Zu bearbeitende Aufgaben:
1/ Ändere im Text zum Brückenexperiment den Abschnitt von „Spontane Anziehung durch“ bis „die Adrenalinproduktion anregen.“: Ersetze „Interviewerin“ durch „Mitarbeiterin“ und gib den Abschnitt vollständig wieder.
2/ Wie hoch über den Felsbrocken hing die wacklige Hängebrücke laut dem Text zum Brückenexperiment?
3/ Führe den Text zum Brückenexperiment nach seinem letzten Satz weiter.

━━ Vorliegender Text

Das Brückenexperiment: Aufregung fördert die Anziehung
von Dr. phil. Sonja Deml | 27. Oktober 2011
Dass Verlieben durch Aufregung und Angst gefördert wird, beweist ein Brückenexperiment. Adrenalin in Extremsituationen macht andere Menschen anziehender für uns.
Wenn Mann und Frau etwas Aufregendes unternehmen, steigt die Chance, dass sie sich verlieben. Verschiedene Laborexperimente kommen zu dem Ergebnis, dass aufregende Erfahrungen die Anziehungskraft fördern können.
Das Experiment der quietschenden Brücke
1974 veröffentlichten die amerikanischen Psychologen Donald Dutton und Art Aron in der Zeitschrift „Journal of Personality and Social Psychology“ ein Experiment, das sie auf zwei Fußgängerbrücken über dem Capilano Canyon in North Vancouver durchgeführt hatten. Dutton und Aron wollten herausfinden, ob die Attraktivität einer Frau höher eingeschätzt wird, wenn sie ihr in einem Furcht erregenden Moment begegnen. Eine der Brücken war eine wacklige, 1,50m schmale Hängebrücke etwa 70m über Felsbrocken, die im Sturm schwankte. Die andere Brücke war breiter, stabiler und in geringerer Höhe über dem Fluss. Die Forscher ließen Männer über eine der beiden Brücken gehen, in deren Mitte jeweils eine hübsche junge Frau stand, die Teil des Forscherteams war. Die Schönheit füllte mit den Männern einen Fragebogen aus und gab ihnen ihre persönliche Telefonnummer, falls sie noch Fragen hätten.
Spontane Anziehung durch physische Gefahr
Viele Männer, welche die lange, instabile Hängebrücke überquerten, fühlten sich von der Interviewerin so angezogen, dass sie mit der attraktiven Frau telefonischen Kontakt herstellten. Von den Männern, welche die solide Brücke überquerten, rief sie kaum jemand an. Die Anwesenheit anderer Menschen kann uns in bedrohlichen Lebenssituationen Halt geben und unsere Angst reduzieren. Wir finden diese Menschen dadurch attraktiver. Spontane Anziehung hängt offensichtlich mit der physischen Auswirkung von Gefahr zusammen. Das bedeutet, dass gefährliche Situationen die Adrenalinproduktion anregen.

━━━━
━━ Aufgelistete Daten

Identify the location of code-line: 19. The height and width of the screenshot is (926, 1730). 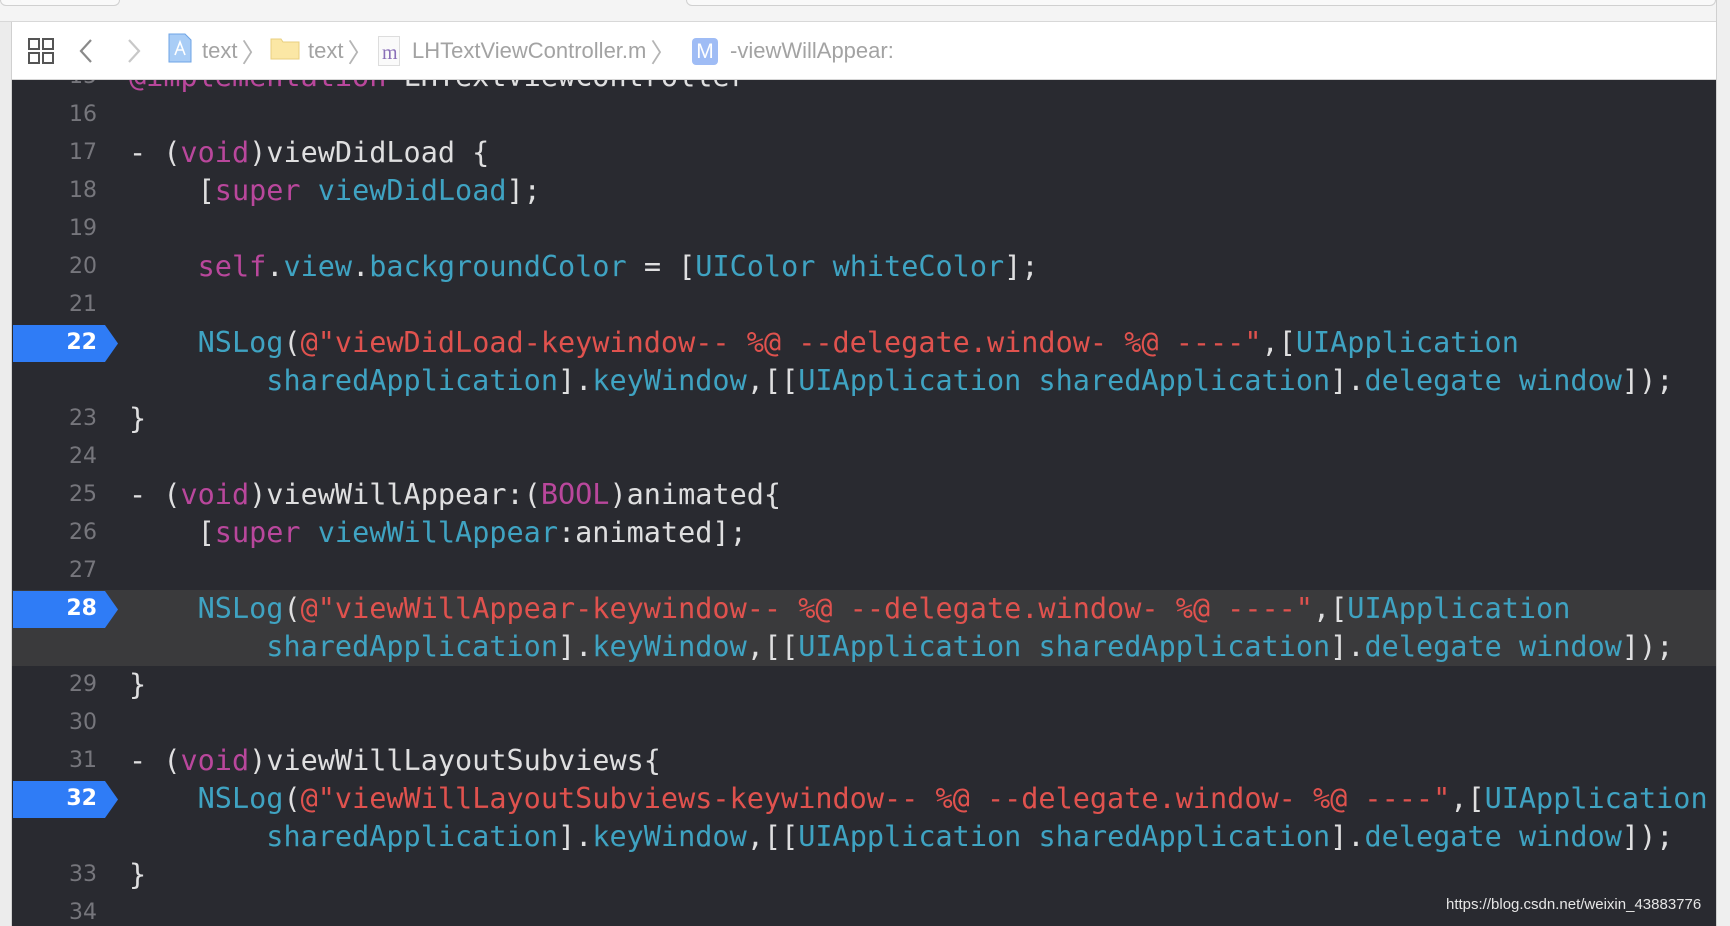
(864, 229).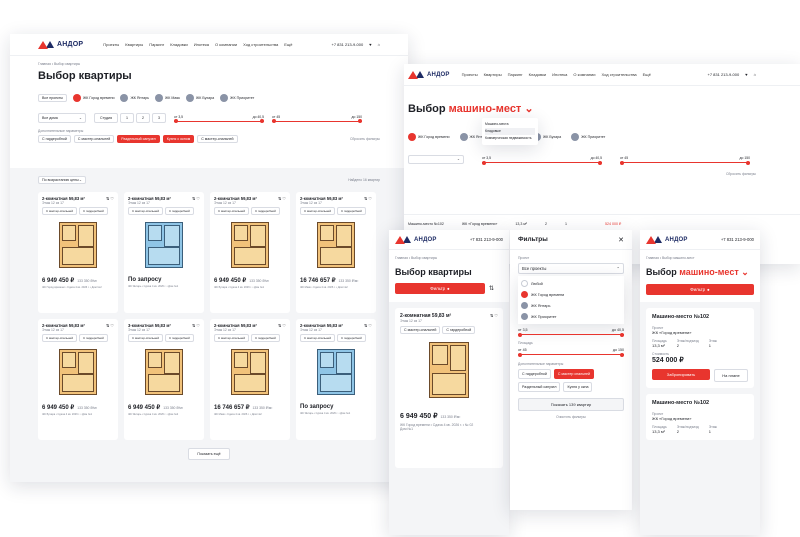 The height and width of the screenshot is (537, 800). What do you see at coordinates (621, 240) in the screenshot?
I see `close-icon: ✕` at bounding box center [621, 240].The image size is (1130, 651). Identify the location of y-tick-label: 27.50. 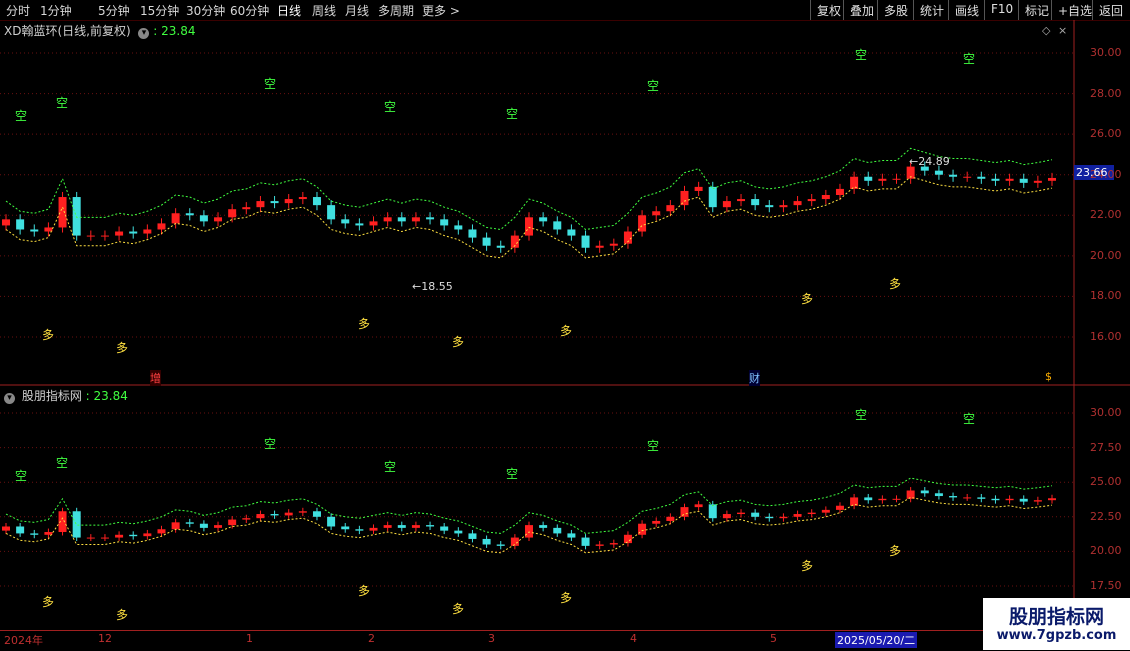
(1106, 447).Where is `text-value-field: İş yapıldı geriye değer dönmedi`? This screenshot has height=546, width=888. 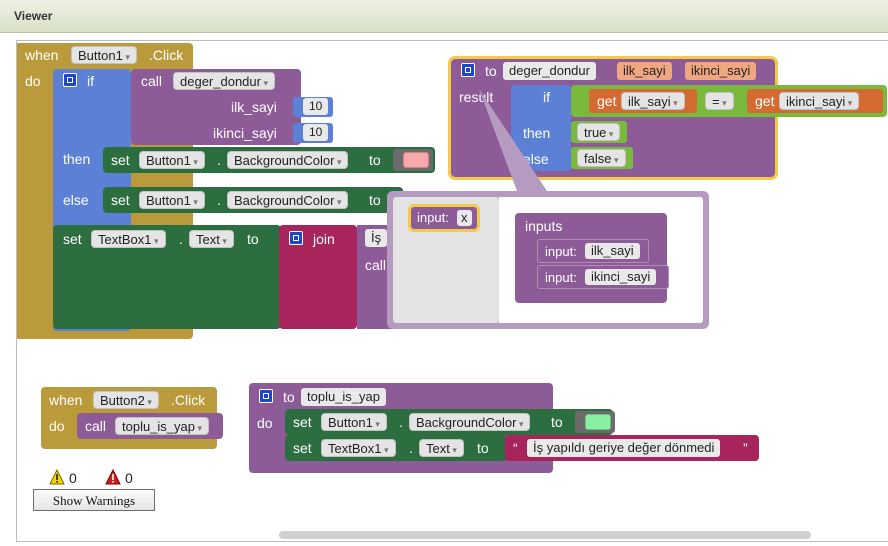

━━━━

Lösungen:
1/
Spontane Anziehung durch physische Gefahr
Viele Männer, welche die lange, instabile Hängebrücke überquerten, fühlten sich von der Mitarbeiterin so angezogen, dass sie mit der attraktiven Frau telefonischen Kontakt herstellten. Von den Männern, welche die solide Brücke überquerten, rief sie kaum jemand an. Die Anwesenheit anderer Menschen kann uns in bedrohlichen Lebenssituationen Halt geben und unsere Angst reduzieren. Wir finden diese Menschen dadurch attraktiver. Spontane Anziehung hängt offensichtlich mit der physischen Auswirkung von Gefahr zusammen. Das bedeutet, dass gefährliche Situationen die Adrenalinproduktion anregen.

2/ Etwa 70 m.

3/
Adrenalin macht liebevoller
Da Adrenalin eng mit den „Liebeshormonen“ Dopamin und Noradrenalin verwandt ist, versetzten uns bedrohliche Situationen in einen emotional empfänglicheren Zustand. Zudem ist Gefahr heutzutage eher ungewöhnlich und dieses exotische Gefühl ist aufregend und gibt uns einen „Kick“. Wir fühlen uns in solchen Momenten leichter zu jemandem hingezogen, mit dem wir die Gefahr teilen. Denn der spontane Erregungstransfer führte beim Brückenexperiment dazu, dass die Männer auf dem Weg waren, die Frau zu idealisieren und sich in sie zu verlieben. Es passiert immer wieder, dass das Unfallopfer sich Hals über Kopf in den Retter verliebt, der eigentlich gar nicht ihr Typ ist, wiederum andere lernen sich im Warterbereich der Intensivstation kennen, als sie um das Leben ihrer Lieben bangten. Gemeinsame schlimmer Erlebnisse können Fremde zusammenführen.
Ungewohntes regt die Liebe an
Wenn wir unmittelbar nach einer aufregenden Situation oder auch nach starker körperlicher Anstrengung auf einen sexuell anziehenden Menschen treffen, so reagieren wir darauf emotional heftiger als wenn wir ihn in einer neutralen Situation getroffen hätten. Doch manchmal stellt sich auch Enttäuschung ein, wenn wir den anderen näher kennenlernen, denn ein weiteres Phänomen kann die Fehlattribution von Erregung sein. Das heißt, körperliche Erregung (z. B. durch Angst, Sport usw.) wird fälschlicherweise als Verliebtheit interpretiert
Aus dem Experiment von Dutton und Aron können wir lernen, dass berauschende gemeinsame Erfahrungen, die romantische Liebe anregen können. Verschiedenen Studien zufolge sind Paare, die gerne neue, spannende Erfahrungen sammeln, zufriedener mit sich selbst und mit ihrer Partnerschaft.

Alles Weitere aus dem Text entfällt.